Activities that can spread Oral herpes include having an infected parent (well done my mother, not giving it to any of her kids despite a recurrent infection on the lips), kissing (probably how my mother got it), having a cup of coffee from a cup in a shared kitchen or the kitchen of a friend with an infection (lower likelyhood, but still a risk).
A hypothetical complication that I don't think popped up (disclaimer: I only skimmed the paper) is the possibility that with high rates of vaccination, the virulence of HSV might increase to compensate. I bring this up because the principle of vaccination with a non-pathogenic type of herpesvirus is has been widely used in chickens to ward off Marek's disease, and there's been a recent trend where MDV has been becoming more virulent to increase its transmission.
Wait, do you refer to mice as "moose" too?
Interesting report Erv. The different live-virus approaches to HSV-2 vaccination being developed by William Halford and David Knipe look quite promising.
I'm still a little concened that these viruses persist at very low levels for some time, but as Halford et al. point out the experience with the VSV vaccine that works in a similar way is reassuring. Any risks associated with the possibility that the vaccine might mutate or recombine to produce a virulant virus are likely to be a lot lower than those associated with what is a very common infection. Still, perhaps longer term (2+ years?) animal studies should be undertaken to assess this risk before the vaccine is taken to clinical trials.

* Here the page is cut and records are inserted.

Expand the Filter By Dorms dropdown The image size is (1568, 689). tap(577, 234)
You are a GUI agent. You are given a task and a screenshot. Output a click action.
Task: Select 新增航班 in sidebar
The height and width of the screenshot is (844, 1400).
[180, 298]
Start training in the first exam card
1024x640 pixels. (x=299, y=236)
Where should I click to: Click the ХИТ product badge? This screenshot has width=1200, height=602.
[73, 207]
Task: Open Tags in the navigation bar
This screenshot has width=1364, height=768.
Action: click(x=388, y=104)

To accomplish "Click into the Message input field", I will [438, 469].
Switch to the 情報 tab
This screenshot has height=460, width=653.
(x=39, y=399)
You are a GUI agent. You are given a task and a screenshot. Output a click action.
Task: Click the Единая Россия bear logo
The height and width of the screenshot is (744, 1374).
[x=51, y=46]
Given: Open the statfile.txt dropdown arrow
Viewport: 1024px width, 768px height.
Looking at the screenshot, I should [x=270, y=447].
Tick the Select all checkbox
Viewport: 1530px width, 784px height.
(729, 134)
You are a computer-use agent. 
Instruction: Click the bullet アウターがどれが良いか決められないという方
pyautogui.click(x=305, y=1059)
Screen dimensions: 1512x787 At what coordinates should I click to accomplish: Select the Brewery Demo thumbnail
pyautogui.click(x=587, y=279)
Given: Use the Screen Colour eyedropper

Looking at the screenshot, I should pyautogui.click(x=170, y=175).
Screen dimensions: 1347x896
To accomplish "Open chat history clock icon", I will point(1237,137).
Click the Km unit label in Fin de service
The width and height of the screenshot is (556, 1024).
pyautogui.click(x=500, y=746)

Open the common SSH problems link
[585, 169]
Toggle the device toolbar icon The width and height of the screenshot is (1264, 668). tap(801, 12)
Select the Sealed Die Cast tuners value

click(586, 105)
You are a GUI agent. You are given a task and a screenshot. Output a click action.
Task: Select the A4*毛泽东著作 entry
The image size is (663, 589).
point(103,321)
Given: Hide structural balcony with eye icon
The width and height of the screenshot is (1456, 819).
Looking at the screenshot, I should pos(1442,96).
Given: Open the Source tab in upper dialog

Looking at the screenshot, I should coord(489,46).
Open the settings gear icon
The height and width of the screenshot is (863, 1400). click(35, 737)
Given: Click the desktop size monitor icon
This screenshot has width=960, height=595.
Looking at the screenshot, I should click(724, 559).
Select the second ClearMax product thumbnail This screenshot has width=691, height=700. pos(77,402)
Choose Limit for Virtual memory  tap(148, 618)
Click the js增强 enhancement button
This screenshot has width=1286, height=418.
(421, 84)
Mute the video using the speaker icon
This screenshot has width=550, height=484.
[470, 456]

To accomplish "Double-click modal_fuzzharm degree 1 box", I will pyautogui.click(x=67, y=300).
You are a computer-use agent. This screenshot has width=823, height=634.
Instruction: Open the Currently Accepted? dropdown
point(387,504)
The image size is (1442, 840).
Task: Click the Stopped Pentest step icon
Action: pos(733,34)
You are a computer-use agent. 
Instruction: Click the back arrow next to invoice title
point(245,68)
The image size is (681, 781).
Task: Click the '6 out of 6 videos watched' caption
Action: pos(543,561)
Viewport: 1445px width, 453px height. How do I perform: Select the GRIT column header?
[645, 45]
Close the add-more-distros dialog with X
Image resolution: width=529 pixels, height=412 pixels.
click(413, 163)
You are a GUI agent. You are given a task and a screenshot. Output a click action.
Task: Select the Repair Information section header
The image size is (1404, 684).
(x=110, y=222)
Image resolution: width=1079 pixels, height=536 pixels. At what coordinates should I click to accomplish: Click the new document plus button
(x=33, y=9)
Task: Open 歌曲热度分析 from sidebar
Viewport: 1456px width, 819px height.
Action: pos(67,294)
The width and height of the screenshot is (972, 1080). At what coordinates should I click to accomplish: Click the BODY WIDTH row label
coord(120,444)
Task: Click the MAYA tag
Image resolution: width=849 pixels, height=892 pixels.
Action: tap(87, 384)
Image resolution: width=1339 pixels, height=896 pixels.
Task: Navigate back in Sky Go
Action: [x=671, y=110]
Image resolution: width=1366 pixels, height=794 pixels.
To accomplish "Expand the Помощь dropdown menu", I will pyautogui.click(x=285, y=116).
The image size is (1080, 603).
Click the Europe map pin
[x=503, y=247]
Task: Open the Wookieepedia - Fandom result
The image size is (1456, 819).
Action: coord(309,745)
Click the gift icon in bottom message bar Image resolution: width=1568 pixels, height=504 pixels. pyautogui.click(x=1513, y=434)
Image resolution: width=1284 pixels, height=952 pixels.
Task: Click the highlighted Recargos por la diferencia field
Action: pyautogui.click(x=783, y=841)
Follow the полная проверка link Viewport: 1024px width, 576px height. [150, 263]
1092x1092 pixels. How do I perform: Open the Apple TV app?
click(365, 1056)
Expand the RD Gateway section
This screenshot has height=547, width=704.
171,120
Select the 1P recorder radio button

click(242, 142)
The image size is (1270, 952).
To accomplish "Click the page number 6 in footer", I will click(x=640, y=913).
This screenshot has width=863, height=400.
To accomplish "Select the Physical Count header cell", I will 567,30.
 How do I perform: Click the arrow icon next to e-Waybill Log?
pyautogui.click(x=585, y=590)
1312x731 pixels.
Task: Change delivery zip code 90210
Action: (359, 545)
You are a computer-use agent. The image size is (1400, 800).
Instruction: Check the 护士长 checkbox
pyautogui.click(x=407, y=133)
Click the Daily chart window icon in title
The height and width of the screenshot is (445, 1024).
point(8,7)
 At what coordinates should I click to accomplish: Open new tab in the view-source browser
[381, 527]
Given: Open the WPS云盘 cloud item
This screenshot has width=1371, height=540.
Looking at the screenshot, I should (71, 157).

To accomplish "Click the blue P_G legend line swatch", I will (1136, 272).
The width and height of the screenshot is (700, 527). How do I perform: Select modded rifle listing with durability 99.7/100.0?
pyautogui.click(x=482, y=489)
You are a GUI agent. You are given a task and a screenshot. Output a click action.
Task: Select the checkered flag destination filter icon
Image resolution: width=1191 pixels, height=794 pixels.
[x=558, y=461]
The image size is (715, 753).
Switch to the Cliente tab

I have seen a perfectly healthy full term newborn die within a week because of herpes infection picked up at birth because mom's outbreak was undiagnosed. Let's hope this research pans out.
Wait, do you refer to mice as "moose" too?
Since the plural of both 'mice' and 'moose' is 'meese', there's obviously great potential for linguistic drift.
Meanwhile, how about encouraging young people to be very particular about who they slip with. It is best to only sleep with your wife or husband, who has only slept with you.
Ahh. Freude a in sleep off their tongue, Wallarse? Ease orff.